Source extract.
I want to merge the information from 18 different databases providing information on the status of many species in different locations of the world. However, I only want to merge the rows where establishmentMeans
for a specific taxonID
and locationID
are both introduced
and uncertain
. For these rows, I would then like to concatenate the values in the remaining columns of the data frame: degreeOfEstablishment
, pathway
, and source
.
I have been trying different solutions, for I end up either missing some values or adding values where they do not exist.
Here is an example of the data:
df1 <- data.frame(
taxonID = c(1, 1, 1, 1, 2, 2, 2),
locationID = c(1, 1, 1, 2, 3, 3, 4),
establishmentMeans = c("introduced", "uncertain", "vagrant", "uncertain", "introduced", "uncertain", "introduced"),
degreeOfEstablishment = c("established", "reproducing", NA, NA, "invasive", "failing", NA),
pathway = c("releasedForUse", "otherEscape", NA, NA, "unaided", "unaided", NA),
source = c("x", "y", "y", "x", "x", "x", "y"),
stringsAsFactors = FALSE
)
df2 <- data.frame(
taxonID = c(1, 1, 2, 2),
locationID = c(1, 2, 3, 5),
establishmentMeans = c("native", "native", "native", "native"),
source = c("z", "z", "z", "z"),
stringsAsFactors = FALSE
)
My code:
# merge data
dat <- merge(df1, df2, by = c("locationID", "taxonID","establishmentMeans"), all = TRUE)
# merge rows where a taxon is reported as introduced and uncertain in the same location
dat2 <- dat |>
group_by(locationID, taxonID) |>
mutate(
establishmentMeans = if ("introduced" %in% establishmentMeans & "uncertain" %in% establishmentMeans) {
"introduced; uncertain"
} else {
establishmentMeans
}
)
# merge the remaining information corresponding to the status of a species when introduced and uncertain
dat3 <- dat2 |>
group_by(locationID, taxonID, establishmentMeans) |>
mutate(
across(
c(starts_with("degreeOfEstablishment"), starts_with("pathway"), starts_with("source")),
~ paste(unique(na.omit(.)), collapse = "; "),
.names = "{.col}"
)
)|>
ungroup()
And how the output should look like
out <- data.frame(
taxonID = c(1, 1, 1, 1, 1, 2, 2, 2, 2),
locationID = c(1, 1, 1, 2, 2, 3, 3, 4, 5),
establishmentMeans = c("introduced; uncertain", "native", "vagrant", "uncertain", "native", "introduced; uncertain", "native", "introduced", "native"),
degreeOfEstablishment = c("established; reproducing", NA, NA, NA, NA, "invasive; failing", NA, NA, NA),
pathway = c("releasedForUse; otherEscape", NA, NA, NA, NA, "unaided", NA, NA, NA),
source = c("x; y", "z", "y", "z", "x", "x", "z", "y", "z"),
stringsAsFactors = FALSE
)

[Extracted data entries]
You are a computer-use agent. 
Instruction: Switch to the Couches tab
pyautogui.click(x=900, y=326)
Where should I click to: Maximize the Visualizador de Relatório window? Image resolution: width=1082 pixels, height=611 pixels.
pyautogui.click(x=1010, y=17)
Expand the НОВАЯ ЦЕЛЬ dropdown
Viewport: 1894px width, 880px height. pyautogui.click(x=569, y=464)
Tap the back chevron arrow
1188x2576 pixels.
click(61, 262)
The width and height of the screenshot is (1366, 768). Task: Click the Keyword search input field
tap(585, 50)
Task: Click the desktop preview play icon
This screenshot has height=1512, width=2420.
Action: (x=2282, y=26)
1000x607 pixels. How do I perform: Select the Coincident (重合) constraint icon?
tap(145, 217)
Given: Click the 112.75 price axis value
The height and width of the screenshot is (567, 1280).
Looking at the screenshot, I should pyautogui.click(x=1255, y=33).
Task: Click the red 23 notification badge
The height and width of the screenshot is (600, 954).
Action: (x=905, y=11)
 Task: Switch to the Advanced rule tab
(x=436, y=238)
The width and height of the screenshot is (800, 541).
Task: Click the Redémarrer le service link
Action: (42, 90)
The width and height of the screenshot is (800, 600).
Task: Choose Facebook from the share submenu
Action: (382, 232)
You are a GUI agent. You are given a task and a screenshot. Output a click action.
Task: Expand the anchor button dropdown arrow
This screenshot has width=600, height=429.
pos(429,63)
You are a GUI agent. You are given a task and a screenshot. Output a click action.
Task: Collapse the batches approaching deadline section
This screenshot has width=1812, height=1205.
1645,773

To-do list.
1. In the forum post, swap "pathway" for "introductionPathway" and write out the stretch from "I want to merge" through "do not exist." with that change.
2. Based on the code comment in the forum post, what is the step that produces dat2 meant to do, and how does it do it?
3. List every column defined in the data frame df1 in the forum post.

Expected results.
1.
I want to merge the information from 18 different databases providing information on the status of many species in different locations of the world. However, I only want to merge the rows where establishmentMeans
for a specific taxonID
and locationID
are both introduced
and uncertain
. For these rows, I would then like to concatenate the values in the remaining columns of the data frame: degreeOfEstablishment
, introductionPathway
, and source
.
I have been trying different solutions, for I end up either missing some values or adding values where they do not exist.

2. It merges rows where a taxon is reported as both introduced and uncertain in the same location. The data are grouped by locationID and taxonID. When a group's establishmentMeans values include both "introduced" and "uncertain", establishmentMeans is set to "introduced; uncertain"; otherwise it keeps its original value.

3. taxonID, locationID, establishmentMeans, degreeOfEstablishment, pathway, source